Despite the stately pace of this book, its muted earth tones, and its sincere style, there's something scarier and more profoundly upsetting happening in Rust that nobody in the story really expected. Maybe the war really isn't over yet, at least for the machines of war that are sharing this calm farmland setting. Or maybe our young heroes really have gotten involved in something more real and terrifying than they ever expected. There's a feeling of kids getting involved in things that they really should stay away from -- that despite their wishes to stay away from a war that swept their parents away from their quiet, vast farmland, the war is forcing them to confront the truth of pain, fear and raw terror that war represents.
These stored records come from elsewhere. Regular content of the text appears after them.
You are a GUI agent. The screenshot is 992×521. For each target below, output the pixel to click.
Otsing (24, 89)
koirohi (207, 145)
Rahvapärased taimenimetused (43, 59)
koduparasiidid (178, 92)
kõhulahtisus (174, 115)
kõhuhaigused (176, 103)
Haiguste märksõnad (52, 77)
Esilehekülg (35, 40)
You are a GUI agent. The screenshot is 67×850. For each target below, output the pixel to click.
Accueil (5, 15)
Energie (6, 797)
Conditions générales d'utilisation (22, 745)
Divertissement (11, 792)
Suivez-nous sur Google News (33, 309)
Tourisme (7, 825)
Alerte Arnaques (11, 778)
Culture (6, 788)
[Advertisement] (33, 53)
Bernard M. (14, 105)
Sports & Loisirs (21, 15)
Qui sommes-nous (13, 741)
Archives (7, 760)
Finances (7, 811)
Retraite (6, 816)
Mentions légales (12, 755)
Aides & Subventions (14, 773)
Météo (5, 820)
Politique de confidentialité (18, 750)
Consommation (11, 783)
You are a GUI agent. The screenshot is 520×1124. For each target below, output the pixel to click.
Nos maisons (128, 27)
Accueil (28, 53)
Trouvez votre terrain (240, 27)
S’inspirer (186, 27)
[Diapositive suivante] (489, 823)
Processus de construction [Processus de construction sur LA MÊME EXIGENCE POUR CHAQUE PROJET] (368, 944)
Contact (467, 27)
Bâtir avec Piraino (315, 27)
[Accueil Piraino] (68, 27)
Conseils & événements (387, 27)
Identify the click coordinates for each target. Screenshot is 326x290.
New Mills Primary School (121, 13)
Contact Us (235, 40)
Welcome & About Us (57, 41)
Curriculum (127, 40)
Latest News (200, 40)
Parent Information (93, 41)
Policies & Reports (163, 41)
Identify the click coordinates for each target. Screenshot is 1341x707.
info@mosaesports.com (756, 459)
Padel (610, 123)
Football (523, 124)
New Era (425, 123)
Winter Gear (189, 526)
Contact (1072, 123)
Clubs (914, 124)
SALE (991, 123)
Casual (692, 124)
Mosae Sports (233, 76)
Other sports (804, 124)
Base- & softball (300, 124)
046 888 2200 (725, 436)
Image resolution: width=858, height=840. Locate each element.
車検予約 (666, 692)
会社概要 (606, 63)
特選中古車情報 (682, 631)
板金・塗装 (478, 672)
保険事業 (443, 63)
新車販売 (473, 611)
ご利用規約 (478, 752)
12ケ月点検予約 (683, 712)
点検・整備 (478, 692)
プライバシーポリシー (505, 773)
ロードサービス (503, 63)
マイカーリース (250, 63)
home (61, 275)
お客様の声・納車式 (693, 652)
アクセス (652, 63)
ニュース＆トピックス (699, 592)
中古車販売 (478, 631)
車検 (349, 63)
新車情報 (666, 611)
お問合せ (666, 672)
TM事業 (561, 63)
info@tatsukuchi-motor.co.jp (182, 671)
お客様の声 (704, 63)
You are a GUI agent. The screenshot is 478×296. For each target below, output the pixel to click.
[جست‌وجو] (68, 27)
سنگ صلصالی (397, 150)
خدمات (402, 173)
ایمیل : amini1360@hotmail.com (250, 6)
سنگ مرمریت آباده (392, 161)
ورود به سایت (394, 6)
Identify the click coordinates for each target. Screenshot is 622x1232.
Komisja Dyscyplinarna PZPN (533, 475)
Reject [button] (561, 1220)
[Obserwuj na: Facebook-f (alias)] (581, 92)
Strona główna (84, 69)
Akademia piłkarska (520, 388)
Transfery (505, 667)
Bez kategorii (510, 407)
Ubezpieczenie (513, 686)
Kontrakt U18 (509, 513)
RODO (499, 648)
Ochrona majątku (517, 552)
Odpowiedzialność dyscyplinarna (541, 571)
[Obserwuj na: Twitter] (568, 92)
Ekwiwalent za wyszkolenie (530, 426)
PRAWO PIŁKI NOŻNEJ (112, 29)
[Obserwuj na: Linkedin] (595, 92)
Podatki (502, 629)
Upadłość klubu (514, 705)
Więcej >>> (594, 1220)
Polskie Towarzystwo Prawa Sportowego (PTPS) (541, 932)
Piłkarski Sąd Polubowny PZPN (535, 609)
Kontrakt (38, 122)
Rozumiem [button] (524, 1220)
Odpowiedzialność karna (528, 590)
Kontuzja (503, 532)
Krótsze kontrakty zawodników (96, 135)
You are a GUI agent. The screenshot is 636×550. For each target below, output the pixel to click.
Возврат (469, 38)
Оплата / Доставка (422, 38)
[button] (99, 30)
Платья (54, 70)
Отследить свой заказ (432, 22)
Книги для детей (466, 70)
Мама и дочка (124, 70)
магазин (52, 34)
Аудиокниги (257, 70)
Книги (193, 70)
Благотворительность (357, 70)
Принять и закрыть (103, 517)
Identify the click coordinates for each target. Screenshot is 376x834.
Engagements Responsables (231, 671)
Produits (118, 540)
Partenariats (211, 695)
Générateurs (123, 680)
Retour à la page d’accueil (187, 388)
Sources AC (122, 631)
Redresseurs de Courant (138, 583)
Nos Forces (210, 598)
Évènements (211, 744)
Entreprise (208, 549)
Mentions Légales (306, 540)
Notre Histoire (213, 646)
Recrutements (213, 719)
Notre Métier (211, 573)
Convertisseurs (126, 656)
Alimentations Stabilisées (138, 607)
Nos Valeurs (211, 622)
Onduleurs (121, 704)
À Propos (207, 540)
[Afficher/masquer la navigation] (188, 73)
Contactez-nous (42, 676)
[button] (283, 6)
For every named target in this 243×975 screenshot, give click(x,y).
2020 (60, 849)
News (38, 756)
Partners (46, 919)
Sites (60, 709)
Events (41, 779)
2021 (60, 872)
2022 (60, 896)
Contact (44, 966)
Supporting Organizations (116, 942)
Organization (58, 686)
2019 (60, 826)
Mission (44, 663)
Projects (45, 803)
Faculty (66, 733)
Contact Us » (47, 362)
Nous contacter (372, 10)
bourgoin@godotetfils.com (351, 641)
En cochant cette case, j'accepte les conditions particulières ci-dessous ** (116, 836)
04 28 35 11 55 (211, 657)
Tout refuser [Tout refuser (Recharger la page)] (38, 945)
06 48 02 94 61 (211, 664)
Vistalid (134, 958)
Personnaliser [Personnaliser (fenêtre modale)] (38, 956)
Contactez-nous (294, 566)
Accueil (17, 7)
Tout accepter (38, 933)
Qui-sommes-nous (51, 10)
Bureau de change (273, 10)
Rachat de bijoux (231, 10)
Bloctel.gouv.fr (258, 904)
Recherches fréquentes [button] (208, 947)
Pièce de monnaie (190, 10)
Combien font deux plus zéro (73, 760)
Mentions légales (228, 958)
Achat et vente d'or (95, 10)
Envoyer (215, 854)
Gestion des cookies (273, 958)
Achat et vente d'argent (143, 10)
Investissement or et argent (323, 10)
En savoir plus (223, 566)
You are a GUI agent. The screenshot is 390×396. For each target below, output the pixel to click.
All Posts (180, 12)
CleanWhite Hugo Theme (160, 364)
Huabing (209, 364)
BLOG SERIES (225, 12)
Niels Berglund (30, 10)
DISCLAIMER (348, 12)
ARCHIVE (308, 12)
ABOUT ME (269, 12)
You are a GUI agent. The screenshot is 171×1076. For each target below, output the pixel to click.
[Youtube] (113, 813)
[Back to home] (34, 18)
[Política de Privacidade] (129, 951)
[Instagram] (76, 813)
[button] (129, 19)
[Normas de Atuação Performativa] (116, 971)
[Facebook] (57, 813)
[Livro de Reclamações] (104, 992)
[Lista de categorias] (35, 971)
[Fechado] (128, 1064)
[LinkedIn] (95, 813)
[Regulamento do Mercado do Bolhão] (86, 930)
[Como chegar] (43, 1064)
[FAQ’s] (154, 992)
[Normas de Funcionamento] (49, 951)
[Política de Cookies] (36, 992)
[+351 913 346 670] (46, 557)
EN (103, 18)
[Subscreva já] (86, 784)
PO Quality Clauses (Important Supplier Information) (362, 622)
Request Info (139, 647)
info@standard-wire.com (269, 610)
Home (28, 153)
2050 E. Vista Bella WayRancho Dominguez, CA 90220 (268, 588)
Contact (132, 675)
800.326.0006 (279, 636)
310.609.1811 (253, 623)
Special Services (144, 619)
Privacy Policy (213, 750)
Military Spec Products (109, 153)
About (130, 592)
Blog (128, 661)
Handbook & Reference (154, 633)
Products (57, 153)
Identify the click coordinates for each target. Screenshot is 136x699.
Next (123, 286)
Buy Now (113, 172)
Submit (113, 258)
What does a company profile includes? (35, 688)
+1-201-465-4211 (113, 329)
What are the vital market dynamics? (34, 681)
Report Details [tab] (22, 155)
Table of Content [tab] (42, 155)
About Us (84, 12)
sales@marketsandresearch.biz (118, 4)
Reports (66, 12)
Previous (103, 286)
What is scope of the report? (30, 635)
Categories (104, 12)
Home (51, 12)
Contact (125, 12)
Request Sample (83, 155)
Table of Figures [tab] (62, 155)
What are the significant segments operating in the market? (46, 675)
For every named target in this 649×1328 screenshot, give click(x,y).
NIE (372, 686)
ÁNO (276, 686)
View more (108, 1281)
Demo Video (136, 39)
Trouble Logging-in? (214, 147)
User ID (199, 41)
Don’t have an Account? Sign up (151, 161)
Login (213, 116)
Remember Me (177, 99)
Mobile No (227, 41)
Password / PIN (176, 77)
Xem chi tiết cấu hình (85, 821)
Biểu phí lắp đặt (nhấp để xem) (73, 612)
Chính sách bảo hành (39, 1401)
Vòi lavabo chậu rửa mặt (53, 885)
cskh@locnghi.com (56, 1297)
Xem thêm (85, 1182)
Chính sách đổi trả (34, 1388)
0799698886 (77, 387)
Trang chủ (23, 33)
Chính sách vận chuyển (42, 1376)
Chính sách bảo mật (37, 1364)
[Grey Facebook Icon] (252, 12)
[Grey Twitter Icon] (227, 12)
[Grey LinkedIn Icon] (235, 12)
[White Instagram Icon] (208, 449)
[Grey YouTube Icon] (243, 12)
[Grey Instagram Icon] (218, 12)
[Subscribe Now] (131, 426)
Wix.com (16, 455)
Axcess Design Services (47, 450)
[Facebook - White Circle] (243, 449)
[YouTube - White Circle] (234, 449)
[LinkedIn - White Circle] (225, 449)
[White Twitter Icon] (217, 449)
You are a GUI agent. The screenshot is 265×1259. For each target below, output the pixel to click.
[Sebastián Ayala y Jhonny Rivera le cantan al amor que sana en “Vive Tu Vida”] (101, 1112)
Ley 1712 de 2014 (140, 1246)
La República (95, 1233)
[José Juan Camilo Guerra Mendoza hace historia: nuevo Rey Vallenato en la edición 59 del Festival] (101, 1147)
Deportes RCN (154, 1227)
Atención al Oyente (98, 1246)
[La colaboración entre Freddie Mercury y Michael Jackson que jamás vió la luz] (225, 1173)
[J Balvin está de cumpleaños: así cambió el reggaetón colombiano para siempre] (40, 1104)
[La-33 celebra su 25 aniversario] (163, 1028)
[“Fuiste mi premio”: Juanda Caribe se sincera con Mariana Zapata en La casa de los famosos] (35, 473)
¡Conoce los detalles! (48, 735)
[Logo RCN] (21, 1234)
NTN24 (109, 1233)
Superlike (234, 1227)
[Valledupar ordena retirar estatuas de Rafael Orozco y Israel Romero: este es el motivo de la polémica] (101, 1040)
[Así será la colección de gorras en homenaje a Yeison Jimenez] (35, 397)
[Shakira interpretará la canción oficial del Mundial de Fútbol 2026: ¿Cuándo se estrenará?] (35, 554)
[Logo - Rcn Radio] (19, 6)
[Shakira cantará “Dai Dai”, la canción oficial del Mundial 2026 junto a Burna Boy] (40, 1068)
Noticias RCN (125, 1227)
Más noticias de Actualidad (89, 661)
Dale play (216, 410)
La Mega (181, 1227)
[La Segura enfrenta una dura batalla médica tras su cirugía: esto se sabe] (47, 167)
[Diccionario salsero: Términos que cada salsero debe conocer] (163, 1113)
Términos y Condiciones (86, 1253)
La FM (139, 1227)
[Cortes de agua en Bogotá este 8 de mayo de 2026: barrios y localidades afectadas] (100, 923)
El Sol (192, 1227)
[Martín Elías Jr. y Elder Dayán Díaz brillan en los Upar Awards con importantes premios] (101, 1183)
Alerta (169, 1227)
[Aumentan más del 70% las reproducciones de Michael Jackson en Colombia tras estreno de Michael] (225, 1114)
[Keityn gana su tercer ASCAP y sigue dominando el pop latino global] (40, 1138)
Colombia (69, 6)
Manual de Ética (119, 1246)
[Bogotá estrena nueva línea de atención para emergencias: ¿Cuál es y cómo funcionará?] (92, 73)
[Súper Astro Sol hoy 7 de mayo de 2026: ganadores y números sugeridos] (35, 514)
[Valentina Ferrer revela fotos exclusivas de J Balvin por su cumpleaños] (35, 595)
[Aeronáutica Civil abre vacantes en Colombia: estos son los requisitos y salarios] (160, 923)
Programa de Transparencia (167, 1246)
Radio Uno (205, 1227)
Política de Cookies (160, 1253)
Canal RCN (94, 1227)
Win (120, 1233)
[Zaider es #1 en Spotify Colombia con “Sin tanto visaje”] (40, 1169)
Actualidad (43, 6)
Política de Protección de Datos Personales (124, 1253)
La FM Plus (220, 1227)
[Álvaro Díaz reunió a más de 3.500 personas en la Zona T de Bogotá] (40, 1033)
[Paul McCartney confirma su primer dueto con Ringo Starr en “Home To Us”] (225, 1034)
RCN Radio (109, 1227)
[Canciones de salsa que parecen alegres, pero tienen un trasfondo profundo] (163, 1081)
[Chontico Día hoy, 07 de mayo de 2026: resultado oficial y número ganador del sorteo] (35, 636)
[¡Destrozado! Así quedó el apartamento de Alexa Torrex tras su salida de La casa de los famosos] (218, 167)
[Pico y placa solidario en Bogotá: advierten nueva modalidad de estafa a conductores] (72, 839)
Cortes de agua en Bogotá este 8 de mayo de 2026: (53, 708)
They've only been playing but suddenly the war becomes a part of their lives that is impossible to avoid.
Of course, it's still early to declare that this book is some kind of parable for the way that the world forces children to leave their innocent naiveté or about how it's impossible to escape a truly horrific war, even when you live thousands of miles away from the battlefront. There's no way of knowing where Royden Lepp will take this story in the last two chapters of Rust. But this second volume adds complexity and mystery to the story that began in the last book even while making readers care about the characters more than we did before.
It's impossible to project where Royden Lepp will take these characters in future volumes, but Rust: Secrets of the Cell deepens the mysteries of created in Visitor in the Field in ways that are both satisfying and intriguing. When does book three come out, again?